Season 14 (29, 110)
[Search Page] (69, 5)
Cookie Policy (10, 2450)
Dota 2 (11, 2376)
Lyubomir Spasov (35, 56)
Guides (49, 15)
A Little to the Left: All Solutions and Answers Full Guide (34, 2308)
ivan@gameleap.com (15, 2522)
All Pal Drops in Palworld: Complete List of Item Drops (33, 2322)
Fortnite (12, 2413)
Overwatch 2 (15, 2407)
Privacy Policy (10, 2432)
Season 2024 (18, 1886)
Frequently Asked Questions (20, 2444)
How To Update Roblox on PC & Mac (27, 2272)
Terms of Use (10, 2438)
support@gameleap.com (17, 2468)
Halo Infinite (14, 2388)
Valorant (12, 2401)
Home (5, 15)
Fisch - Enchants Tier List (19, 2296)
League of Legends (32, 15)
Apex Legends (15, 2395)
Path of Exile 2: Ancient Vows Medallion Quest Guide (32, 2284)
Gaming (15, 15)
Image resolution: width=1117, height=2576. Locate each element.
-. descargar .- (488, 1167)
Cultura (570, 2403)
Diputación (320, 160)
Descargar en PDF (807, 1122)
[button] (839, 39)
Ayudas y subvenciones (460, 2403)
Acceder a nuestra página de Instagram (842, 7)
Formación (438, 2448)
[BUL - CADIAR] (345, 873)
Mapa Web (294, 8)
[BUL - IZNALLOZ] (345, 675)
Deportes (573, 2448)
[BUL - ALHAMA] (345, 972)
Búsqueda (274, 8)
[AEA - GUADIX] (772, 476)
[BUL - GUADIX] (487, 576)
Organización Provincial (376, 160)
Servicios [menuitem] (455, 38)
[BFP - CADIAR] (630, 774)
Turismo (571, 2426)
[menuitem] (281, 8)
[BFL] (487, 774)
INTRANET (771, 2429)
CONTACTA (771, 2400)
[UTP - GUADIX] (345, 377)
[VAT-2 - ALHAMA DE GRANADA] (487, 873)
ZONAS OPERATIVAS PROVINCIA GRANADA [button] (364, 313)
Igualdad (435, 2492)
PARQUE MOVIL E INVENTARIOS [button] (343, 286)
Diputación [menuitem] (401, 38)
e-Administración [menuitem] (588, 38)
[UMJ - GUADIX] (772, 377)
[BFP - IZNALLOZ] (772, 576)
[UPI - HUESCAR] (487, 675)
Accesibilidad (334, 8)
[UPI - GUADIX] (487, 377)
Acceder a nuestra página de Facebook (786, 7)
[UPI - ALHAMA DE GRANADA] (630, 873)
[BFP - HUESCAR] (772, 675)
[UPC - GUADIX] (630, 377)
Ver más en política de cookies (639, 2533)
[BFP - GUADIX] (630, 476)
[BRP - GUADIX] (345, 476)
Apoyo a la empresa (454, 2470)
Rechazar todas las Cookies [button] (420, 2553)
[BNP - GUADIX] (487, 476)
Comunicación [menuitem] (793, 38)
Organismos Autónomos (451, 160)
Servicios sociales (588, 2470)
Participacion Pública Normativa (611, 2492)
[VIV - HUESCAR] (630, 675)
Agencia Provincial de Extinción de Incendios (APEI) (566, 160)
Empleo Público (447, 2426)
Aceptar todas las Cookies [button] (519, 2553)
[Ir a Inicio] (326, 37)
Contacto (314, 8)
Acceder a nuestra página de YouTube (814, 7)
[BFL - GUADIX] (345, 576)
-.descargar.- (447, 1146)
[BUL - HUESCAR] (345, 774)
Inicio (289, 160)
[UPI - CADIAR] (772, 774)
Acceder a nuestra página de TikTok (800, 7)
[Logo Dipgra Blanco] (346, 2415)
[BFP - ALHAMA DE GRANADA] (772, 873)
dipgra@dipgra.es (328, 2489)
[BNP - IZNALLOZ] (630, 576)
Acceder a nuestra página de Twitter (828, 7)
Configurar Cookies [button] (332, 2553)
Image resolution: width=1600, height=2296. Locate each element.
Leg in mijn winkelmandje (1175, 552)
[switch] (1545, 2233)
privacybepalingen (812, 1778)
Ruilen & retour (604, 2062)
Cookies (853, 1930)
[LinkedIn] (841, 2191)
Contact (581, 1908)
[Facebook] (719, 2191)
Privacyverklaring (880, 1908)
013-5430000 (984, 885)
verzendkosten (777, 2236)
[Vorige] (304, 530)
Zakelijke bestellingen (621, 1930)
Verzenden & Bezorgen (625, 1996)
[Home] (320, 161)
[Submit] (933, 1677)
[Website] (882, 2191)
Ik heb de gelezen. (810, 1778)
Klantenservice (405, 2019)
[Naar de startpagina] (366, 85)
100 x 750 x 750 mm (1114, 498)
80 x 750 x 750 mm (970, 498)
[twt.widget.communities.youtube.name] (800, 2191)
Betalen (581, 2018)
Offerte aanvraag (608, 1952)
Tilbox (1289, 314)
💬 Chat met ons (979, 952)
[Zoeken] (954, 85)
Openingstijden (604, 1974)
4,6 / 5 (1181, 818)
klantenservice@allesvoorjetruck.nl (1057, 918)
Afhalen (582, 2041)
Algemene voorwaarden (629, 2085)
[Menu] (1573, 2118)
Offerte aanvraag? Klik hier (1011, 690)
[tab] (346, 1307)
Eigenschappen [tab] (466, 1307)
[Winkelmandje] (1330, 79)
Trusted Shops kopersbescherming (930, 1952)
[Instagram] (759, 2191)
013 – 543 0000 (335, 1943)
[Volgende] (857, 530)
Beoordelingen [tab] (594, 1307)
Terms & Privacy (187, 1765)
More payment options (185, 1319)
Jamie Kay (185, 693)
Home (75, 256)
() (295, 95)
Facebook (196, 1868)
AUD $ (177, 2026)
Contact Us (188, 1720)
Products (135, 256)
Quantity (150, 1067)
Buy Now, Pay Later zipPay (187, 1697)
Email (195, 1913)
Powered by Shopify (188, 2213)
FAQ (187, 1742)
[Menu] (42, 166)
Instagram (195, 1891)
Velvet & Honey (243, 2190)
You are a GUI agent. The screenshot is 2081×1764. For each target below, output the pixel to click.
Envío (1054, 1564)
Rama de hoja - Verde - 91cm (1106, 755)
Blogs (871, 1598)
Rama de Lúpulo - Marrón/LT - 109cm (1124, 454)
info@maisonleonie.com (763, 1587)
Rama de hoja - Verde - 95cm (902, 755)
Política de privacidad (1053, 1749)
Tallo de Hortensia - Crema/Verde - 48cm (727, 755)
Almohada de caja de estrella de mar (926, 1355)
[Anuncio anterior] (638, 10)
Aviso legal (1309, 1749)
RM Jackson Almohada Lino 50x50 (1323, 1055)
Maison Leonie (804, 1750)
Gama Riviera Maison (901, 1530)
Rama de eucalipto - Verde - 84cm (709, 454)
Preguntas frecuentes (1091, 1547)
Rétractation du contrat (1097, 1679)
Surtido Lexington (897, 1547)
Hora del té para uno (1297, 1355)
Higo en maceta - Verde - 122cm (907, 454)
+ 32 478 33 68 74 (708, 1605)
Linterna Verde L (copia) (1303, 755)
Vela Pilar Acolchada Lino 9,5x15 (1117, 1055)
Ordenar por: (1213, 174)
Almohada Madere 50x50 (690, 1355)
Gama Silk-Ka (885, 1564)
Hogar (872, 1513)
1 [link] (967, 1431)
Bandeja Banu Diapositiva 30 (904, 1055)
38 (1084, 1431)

Work required: What should appear is an exact copy of the lines from the one with "013 – 543 0000 (335, 1943)" through the end of the entries above, ends included, and no other text.

Solution for this exercise:
013 – 543 0000 (335, 1943)
[Volgende] (857, 530)
Beoordelingen [tab] (594, 1307)
Terms & Privacy (187, 1765)
More payment options (185, 1319)
Jamie Kay (185, 693)
Home (75, 256)
() (295, 95)
Facebook (196, 1868)
AUD $ (177, 2026)
Contact Us (188, 1720)
Products (135, 256)
Quantity (150, 1067)
Buy Now, Pay Later zipPay (187, 1697)
Email (195, 1913)
Powered by Shopify (188, 2213)
FAQ (187, 1742)
[Menu] (42, 166)
Instagram (195, 1891)
Velvet & Honey (243, 2190)
You are a GUI agent. The screenshot is 2081×1764. For each target below, output the pixel to click.
Envío (1054, 1564)
Rama de hoja - Verde - 91cm (1106, 755)
Blogs (871, 1598)
Rama de Lúpulo - Marrón/LT - 109cm (1124, 454)
info@maisonleonie.com (763, 1587)
Rama de hoja - Verde - 95cm (902, 755)
Política de privacidad (1053, 1749)
Tallo de Hortensia - Crema/Verde - 48cm (727, 755)
Almohada de caja de estrella de mar (926, 1355)
[Anuncio anterior] (638, 10)
Aviso legal (1309, 1749)
RM Jackson Almohada Lino 50x50 (1323, 1055)
Maison Leonie (804, 1750)
Gama Riviera Maison (901, 1530)
Rama de eucalipto - Verde - 84cm (709, 454)
Preguntas frecuentes (1091, 1547)
Rétractation du contrat (1097, 1679)
Surtido Lexington (897, 1547)
Hora del té para uno (1297, 1355)
Higo en maceta - Verde - 122cm (907, 454)
+ 32 478 33 68 74 (708, 1605)
Linterna Verde L (copia) (1303, 755)
Vela Pilar Acolchada Lino 9,5x15 (1117, 1055)
Ordenar por: (1213, 174)
Almohada Madere 50x50 (690, 1355)
Gama Silk-Ka (885, 1564)
Hogar (872, 1513)
1 [link] (967, 1431)
Bandeja Banu Diapositiva 30 (904, 1055)
38 (1084, 1431)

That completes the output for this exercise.